| Consegna 1 |
Stabilisci se le affermazioni (a), (b) e (c) concordano con il testo sull'autonomia del bambino riportato qui sotto, rispondendo sì o no e citando testualmente le parole decisive. (a) La riunione di classe si è tenuta alla scuola materna. (b) Tommaso ha iniziato lo svezzamento a un anno. (c) Tommaso rifiutava il cibo.
| Consegna 2 |
Ricopia fedelmente il tratto del testo sull'autonomia del bambino che va da "L'altra sera riunione" fino a "dalla sua nascita.".

L'altra sera riunione di classe alla scuola materna. Uno dei temi principali: l’autonomia.
Uno di quegli argomenti che accompagna la crescita del bambino fin dalla sua nascita.
Quando sono diventata mamma, credevo che l’autonomia sarebbe stato uno di quei punti da affrontare un po’ più in là, ma c’ho messo poco a scoprire che non è così. Tommaso me l’ha fatto capire subito, anche senza parole.
Come ci insegna il terapeuta infantile Jesper Juul, "il bambino è competente, attivo e interattivo fin dalla nascita, ha tutte le potenzialità per conoscere e muoversi in autonomia nel mondo che lo circonda: l’adulto deve semplicemente favorire questa esplorazione". (Jesper Juul, “Il bambino è competente”, Feltrinelli, Milano, 2003).
Per quanto mi è stato possibile o sarebbe più corretto dire, per quanto i miei superpigiapesti non mi hanno dato la possibilità di fare diversamente, a casa nostra ci siamo votati al principio dell’autonomia.
Per questo, quando a sei mesi Tommaso ha iniziato lo svezzamento, la nostra cucina si è trasformata in un campo di paintball. Non c’era verso di imboccarlo, perché lui doveva fare da solo.
Ero inesperta e avvilita: avevo aspettato lo scoccare dei sei mesi, non un cucchiaino di mela prima, perché solo allora avrebbe raggiunto la sua maturità alimentare e perché credevo che così tutto sarebbe stato più facile, ma ogni volta che ci mettevamo a tavola era una lotta. Non rifiutava il cibo. Assolutamente no. Rifiutava il cucchiaio.

| Estratti dei dati |
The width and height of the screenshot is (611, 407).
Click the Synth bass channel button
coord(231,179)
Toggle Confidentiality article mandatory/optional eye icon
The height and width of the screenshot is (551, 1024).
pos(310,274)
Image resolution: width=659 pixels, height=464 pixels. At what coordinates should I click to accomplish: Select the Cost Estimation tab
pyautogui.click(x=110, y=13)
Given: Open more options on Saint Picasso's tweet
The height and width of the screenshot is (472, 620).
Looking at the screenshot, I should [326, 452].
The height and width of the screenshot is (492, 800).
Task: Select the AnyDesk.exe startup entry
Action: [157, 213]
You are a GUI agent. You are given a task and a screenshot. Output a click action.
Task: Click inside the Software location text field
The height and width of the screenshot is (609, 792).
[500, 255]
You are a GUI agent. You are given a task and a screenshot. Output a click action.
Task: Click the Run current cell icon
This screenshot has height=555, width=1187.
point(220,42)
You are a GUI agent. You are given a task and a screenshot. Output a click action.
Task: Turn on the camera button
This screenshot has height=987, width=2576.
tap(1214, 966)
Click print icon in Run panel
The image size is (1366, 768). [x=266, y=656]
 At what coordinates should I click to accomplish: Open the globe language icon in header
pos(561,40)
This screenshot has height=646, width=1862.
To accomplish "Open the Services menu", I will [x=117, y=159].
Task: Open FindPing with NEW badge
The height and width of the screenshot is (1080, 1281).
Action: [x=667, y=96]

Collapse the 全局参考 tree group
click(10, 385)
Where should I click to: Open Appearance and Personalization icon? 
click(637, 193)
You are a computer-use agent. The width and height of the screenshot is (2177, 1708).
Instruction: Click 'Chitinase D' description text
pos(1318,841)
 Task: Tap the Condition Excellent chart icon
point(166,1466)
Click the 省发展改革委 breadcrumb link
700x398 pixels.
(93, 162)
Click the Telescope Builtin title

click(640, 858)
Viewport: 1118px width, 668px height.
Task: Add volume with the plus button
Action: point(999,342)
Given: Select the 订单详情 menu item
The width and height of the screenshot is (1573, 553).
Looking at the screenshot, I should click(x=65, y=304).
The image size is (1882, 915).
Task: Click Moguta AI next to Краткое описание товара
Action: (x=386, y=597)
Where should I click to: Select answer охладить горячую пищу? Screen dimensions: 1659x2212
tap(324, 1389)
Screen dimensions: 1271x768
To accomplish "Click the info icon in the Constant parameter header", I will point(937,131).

| Risposta 1 |
(a) Sì: "L'altra sera riunione di classe alla scuola materna."
(b) No: "quando a sei mesi Tommaso ha iniziato lo svezzamento"
(c) No: "Non rifiutava il cibo. Assolutamente no. Rifiutava il cucchiaio."

| Risposta 2 |
L'altra sera riunione di classe alla scuola materna. Uno dei temi principali: l’autonomia.
Uno di quegli argomenti che accompagna la crescita del bambino fin dalla sua nascita.